> [Task to complete]:
Update the part of the records that opens with the line containing "Where should I" and closes with the end of the records, replacing "shopping cart" with "shopping basket" and leaving all else unchanged. Omit the pictures from your answer.

■ ■ ■ ■ ■

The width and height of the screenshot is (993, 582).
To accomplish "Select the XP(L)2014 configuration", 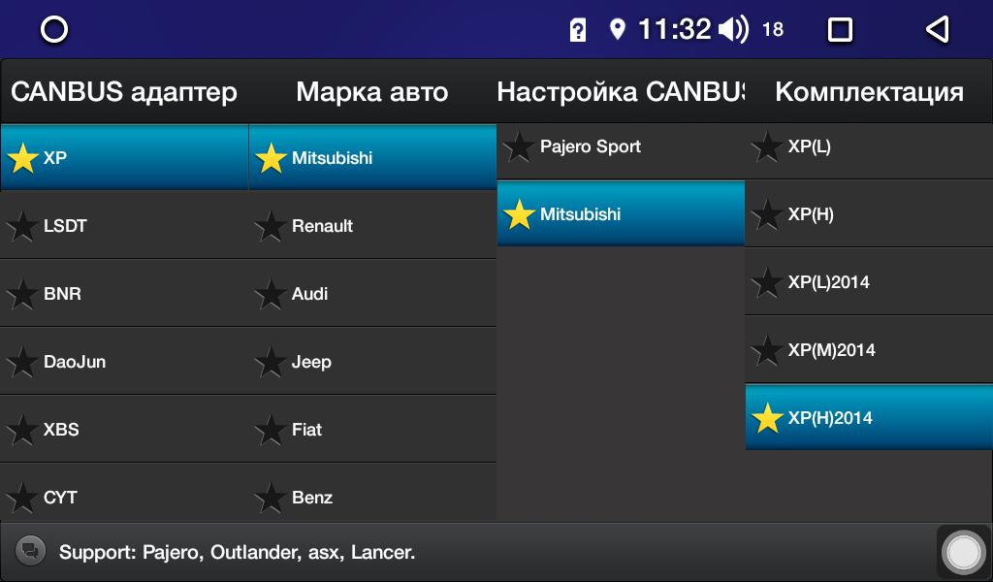I will [x=869, y=282].
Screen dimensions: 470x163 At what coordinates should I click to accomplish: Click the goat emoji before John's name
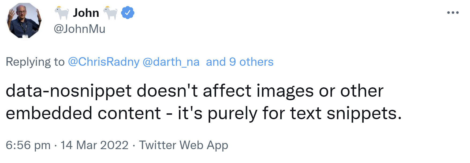tap(62, 12)
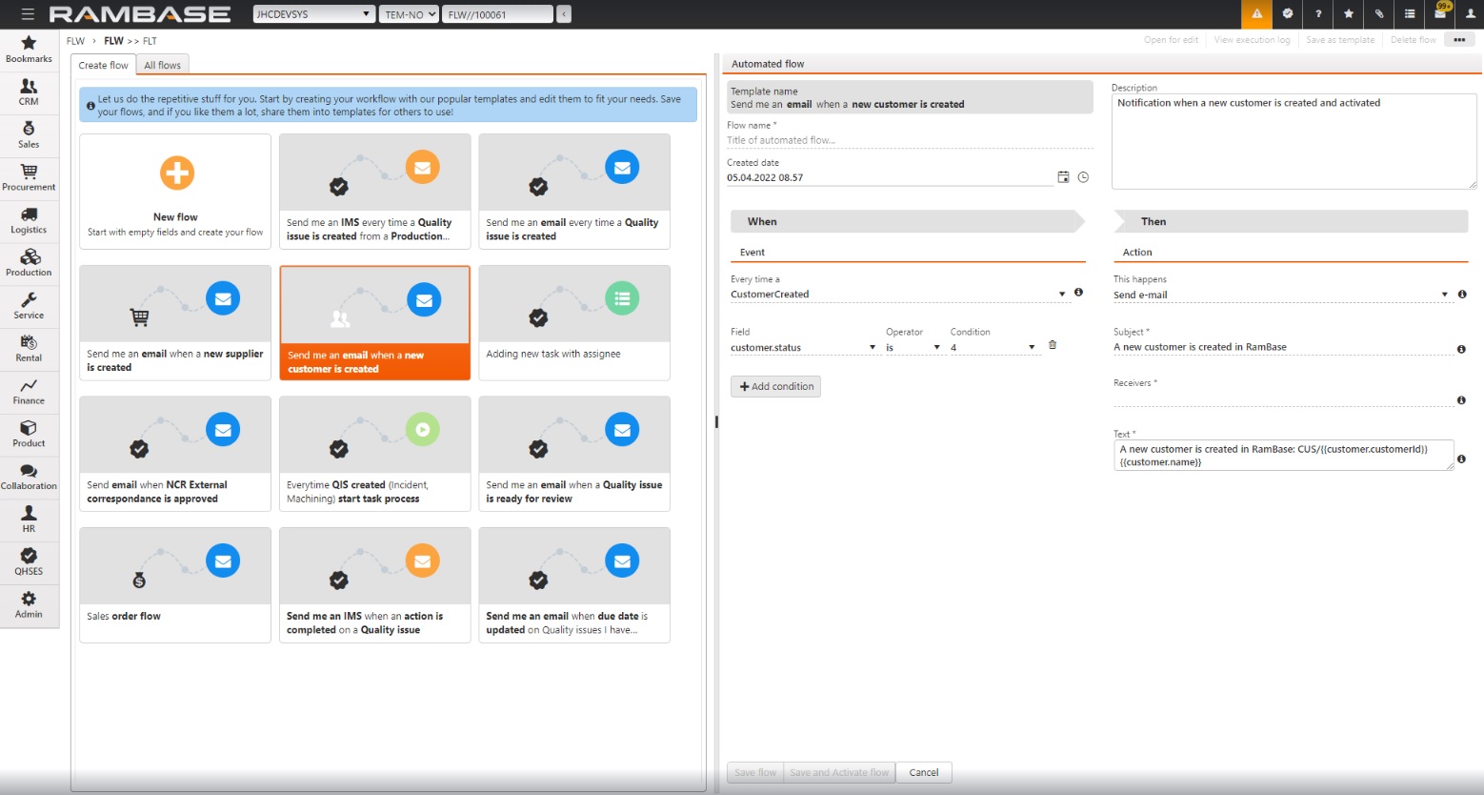Image resolution: width=1484 pixels, height=795 pixels.
Task: Delete the condition using the trash icon
Action: point(1053,345)
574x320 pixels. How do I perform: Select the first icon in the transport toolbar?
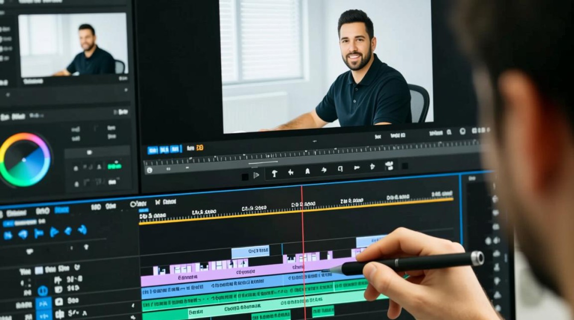coord(274,173)
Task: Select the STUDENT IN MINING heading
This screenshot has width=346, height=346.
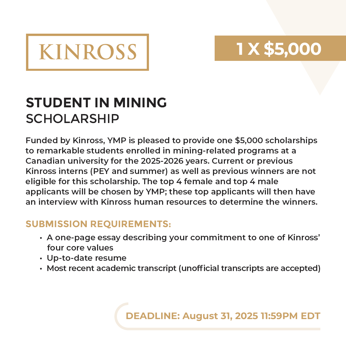Action: tap(96, 103)
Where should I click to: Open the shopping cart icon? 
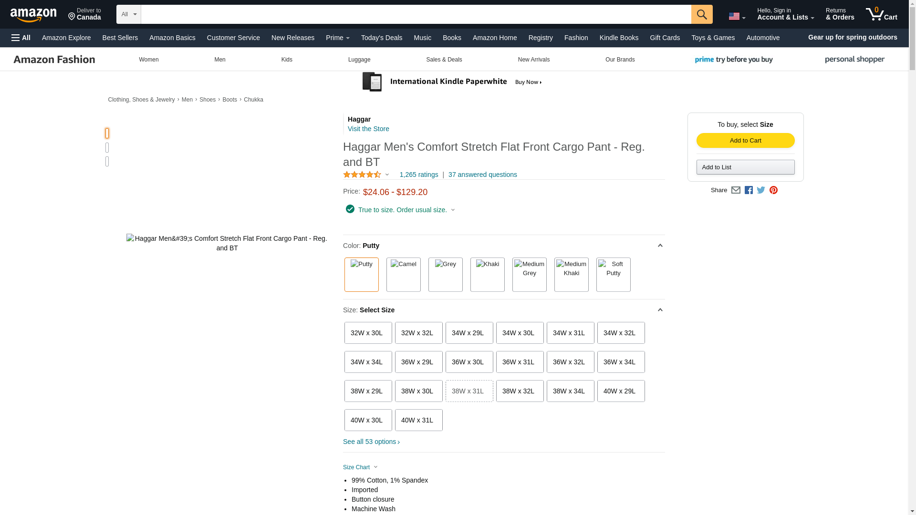tap(881, 14)
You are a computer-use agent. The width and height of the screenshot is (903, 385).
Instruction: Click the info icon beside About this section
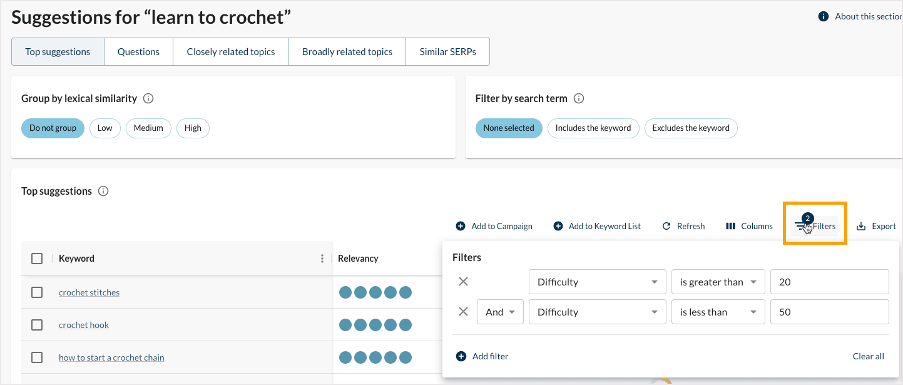pyautogui.click(x=824, y=16)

■ ■ ■ ■ ■

> [Complete response]:
Where should I click to: Open the shopping basket icon? 
tap(881, 14)
You are a computer-use agent. The width and height of the screenshot is (903, 385).
Instruction: Click the info icon beside About this section
pyautogui.click(x=824, y=16)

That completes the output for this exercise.